[PROMPT] Please pull out every line in the records below that contains the word "Time", and copy each one in full.

[EXTRACTED MATERIAL]
________________

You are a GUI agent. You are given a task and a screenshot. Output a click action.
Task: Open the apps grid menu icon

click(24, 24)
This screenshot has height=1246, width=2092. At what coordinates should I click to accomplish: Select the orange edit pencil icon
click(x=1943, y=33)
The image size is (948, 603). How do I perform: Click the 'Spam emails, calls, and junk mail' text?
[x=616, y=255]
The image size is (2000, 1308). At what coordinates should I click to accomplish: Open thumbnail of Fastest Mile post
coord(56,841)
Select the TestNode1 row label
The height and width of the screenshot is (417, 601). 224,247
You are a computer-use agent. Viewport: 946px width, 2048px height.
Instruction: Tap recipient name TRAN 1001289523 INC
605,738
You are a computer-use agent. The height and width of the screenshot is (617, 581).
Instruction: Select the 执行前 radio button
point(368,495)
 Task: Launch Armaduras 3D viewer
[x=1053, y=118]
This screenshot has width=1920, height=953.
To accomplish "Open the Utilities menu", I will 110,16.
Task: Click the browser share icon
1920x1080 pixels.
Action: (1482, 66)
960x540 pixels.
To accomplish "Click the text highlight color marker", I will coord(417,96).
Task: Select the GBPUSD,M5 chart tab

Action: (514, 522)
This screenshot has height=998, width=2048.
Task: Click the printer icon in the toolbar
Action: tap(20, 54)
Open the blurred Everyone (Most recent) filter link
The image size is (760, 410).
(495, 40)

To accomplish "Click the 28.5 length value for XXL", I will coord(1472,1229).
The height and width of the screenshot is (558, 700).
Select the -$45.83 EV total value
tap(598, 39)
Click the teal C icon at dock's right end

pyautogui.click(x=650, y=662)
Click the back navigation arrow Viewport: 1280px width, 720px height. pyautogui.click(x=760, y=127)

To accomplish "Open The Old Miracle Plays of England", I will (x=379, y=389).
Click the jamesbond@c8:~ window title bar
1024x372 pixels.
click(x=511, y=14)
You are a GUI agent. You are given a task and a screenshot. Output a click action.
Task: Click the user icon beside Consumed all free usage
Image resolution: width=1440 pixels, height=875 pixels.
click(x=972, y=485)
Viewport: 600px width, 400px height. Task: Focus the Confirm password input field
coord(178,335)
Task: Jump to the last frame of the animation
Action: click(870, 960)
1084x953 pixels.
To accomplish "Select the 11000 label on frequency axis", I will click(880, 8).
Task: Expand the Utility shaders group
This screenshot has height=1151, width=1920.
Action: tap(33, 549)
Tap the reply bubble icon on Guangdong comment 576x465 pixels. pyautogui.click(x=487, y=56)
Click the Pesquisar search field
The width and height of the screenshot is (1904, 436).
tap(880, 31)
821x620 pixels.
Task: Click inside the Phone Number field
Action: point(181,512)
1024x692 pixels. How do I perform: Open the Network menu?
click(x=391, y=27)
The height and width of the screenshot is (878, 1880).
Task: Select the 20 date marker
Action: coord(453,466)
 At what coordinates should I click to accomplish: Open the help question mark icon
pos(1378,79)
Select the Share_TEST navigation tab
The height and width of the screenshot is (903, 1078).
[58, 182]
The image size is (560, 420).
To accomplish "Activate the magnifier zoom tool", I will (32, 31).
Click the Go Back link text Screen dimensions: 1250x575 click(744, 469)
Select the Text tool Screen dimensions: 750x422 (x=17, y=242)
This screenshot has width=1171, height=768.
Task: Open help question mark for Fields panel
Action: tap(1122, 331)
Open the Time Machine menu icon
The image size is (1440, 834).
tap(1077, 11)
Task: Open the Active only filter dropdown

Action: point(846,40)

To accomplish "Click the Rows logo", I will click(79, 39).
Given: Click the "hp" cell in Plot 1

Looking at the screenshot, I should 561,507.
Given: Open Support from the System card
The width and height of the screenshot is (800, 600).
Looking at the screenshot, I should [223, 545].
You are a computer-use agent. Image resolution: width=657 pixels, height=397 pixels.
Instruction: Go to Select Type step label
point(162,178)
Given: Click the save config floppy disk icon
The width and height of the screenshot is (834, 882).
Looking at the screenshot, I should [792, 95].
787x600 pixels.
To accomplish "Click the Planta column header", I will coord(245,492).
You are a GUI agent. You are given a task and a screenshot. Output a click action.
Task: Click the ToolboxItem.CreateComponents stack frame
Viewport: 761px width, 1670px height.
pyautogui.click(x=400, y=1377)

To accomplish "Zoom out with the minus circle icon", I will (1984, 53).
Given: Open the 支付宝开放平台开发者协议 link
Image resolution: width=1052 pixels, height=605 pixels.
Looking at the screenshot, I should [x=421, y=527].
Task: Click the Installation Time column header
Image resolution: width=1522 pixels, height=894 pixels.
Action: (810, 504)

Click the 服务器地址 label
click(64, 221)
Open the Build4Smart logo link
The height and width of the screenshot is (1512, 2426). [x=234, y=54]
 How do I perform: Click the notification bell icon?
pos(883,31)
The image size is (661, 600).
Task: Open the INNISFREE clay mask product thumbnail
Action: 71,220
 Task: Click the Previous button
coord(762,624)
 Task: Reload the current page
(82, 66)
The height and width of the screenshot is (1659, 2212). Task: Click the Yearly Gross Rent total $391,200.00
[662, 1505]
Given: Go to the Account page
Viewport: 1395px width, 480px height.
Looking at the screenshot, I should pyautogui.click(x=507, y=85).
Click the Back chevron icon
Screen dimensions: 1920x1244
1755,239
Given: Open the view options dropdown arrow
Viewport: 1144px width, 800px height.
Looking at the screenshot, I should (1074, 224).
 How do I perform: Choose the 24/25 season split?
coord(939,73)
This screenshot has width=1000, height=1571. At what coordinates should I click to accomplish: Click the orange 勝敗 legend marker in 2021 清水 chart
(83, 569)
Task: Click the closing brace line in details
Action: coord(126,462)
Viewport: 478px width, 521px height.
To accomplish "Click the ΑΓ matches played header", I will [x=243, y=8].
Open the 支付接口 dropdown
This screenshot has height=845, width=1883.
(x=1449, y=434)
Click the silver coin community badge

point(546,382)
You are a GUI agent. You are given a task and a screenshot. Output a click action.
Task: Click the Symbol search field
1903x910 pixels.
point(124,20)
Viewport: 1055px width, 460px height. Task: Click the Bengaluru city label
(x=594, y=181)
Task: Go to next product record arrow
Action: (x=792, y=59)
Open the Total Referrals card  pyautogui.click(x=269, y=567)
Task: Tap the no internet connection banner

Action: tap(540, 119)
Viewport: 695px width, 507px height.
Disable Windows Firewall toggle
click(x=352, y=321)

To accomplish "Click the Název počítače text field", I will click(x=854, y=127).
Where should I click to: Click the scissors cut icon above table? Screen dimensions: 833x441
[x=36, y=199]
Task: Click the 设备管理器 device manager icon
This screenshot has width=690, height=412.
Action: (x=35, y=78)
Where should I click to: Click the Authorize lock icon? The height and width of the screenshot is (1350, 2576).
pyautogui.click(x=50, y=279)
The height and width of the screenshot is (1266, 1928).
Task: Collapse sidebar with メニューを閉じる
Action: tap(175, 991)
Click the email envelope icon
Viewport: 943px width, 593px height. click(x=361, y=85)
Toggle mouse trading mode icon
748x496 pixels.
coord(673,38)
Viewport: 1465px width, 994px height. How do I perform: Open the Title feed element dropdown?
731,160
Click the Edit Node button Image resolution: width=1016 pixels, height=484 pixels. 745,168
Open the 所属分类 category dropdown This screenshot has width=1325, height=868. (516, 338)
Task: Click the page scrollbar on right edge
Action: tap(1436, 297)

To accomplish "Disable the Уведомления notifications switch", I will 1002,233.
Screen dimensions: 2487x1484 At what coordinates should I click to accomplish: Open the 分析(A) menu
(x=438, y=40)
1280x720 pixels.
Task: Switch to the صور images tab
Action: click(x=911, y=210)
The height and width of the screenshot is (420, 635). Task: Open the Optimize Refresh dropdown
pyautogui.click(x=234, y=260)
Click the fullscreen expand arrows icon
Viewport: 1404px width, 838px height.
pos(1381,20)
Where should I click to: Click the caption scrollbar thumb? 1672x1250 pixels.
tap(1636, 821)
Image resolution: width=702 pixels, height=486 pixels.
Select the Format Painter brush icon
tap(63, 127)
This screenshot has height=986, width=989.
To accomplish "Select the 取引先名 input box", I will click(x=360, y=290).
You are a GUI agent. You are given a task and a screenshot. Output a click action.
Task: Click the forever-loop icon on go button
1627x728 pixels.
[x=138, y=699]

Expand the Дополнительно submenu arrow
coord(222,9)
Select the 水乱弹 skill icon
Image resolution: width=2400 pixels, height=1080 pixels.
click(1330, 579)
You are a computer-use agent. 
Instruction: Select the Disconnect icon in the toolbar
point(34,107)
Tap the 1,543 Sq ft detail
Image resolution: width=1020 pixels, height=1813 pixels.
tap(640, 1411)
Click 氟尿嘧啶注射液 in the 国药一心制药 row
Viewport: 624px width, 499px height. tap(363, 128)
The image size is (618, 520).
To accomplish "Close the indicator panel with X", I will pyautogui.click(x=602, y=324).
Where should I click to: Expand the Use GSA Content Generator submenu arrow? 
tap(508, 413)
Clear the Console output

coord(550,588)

________________

[ANSWER TO THIS PROBLEM]
Open the Time Machine menu icon
Task: Click the Installation Time column header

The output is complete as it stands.